Uto Ughi diede vita alla nota polemica su Giovanni Allevi e la scarsa conoscenza e considerazione dei classici della musica da parte delle istituzioni, più avvezze a seguir le mode e a tagliar fondi che a promuovere e valorizzare la Cultura italiana anche dove l’Italia ha un patrimonio irripetibile e unico al mondo.

Mi meravigliai non poco quando nel programma di concerti dei Solisti Veneti, poco dopo la polemica, vidi comparire tanto il nome di Uto Ughi, quanto quello di Giovanni Allevi, protagonisti entrambe di due diversi appuntamenti con l’ensemble di Scimone.

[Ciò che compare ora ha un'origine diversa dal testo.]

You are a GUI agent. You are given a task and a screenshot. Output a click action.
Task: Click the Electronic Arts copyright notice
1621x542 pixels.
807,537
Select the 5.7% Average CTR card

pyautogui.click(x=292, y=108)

“Come ha fatto a mettere nello stesso programma Allevi e Ughi?”
Il maestro padovano sorrise, come fa sempre: “Semplice, non gliel’ho detto…”.

Uto Ughi con Gio Alajmo e Claudio Scimone

Scimone è un personaggio così. “Io non mi preoccupo di quello che dicono di questo o di quello. Sono un musicista. Mi piace suonare. Se la musica mi diverte, si fa. Poi lascio ad altri il compito di giudicare i compositori”. Per questo i suoi concerti sono spesso pieni di sorprese pur rispettando sempre il repertorio tradizionale e i grandi autori della classicità. Invitare Donaggio, come un tempo Dalla, Allevi, Bocelli al confronto è rompere uno schema e invitare i giovani all’ascolto, come capita ai concerti della domenica mattina o in mille altre occasioni, ognuna utile per mostrare, spiegare, divulgare, appassionare, unendo magari al repertorio barocco o classico un pezzo jazz di Scott Joplin trascritto per archi, come ha fatto al concerto di esordio del suo “Veneto Festival” dedicato a Tartini.


Ventisette anni da direttore
del Conservatorio di Padova e da docente a Venezia lo hanno ben temprato. Ricordo quando ci presentammo in una tv locale a parlare di Lucio Dalla e alla reception la giovane bella e un po’ svampita ragazza che doveva registrare i nomi degli ospiti gli chiese: “Claudio come? Scimione?”. Il maestro sorrise e la corresse senza fare una piega: “Scimone, non scimmione”. Poi le fece il verso del gorilla “Uh Uh” ridendo. Dai critici e dalla goliardia patavina ne aveva sentite di tutti i colori in tanti anni.

E ne aveva fatte.

Anche il Festivalbar
. Perchè Scimone e i Solisti Veneti si fecero convincere (era il 1970) a portare la loro musica nei jukebox, accanto al pop, alla dance, al rock, con il Concerto per due mandolini di Vivaldi. Vinsero la speciale classifica dedicata alla musica classica (precedendo la Sonata in Do Maggiore di Scarlatti suonata dall’immenso pianista Arturo Benedetti Michelangeli). Ottenne 365mila voti.

Erano tempi curiosi. E anche più creativi e meno banali. Tempi in cui non c’era differenza tra l’ascoltare i Led Zeppelin o Mussorgskij, i Rolling Stones o Bach e Scarlatti, Hendrix o Beethoven, anche se non allo stesso modo. E i ragazzi giravano per strada con una chitarra in mano, non con uno smartphone e le cuffiette.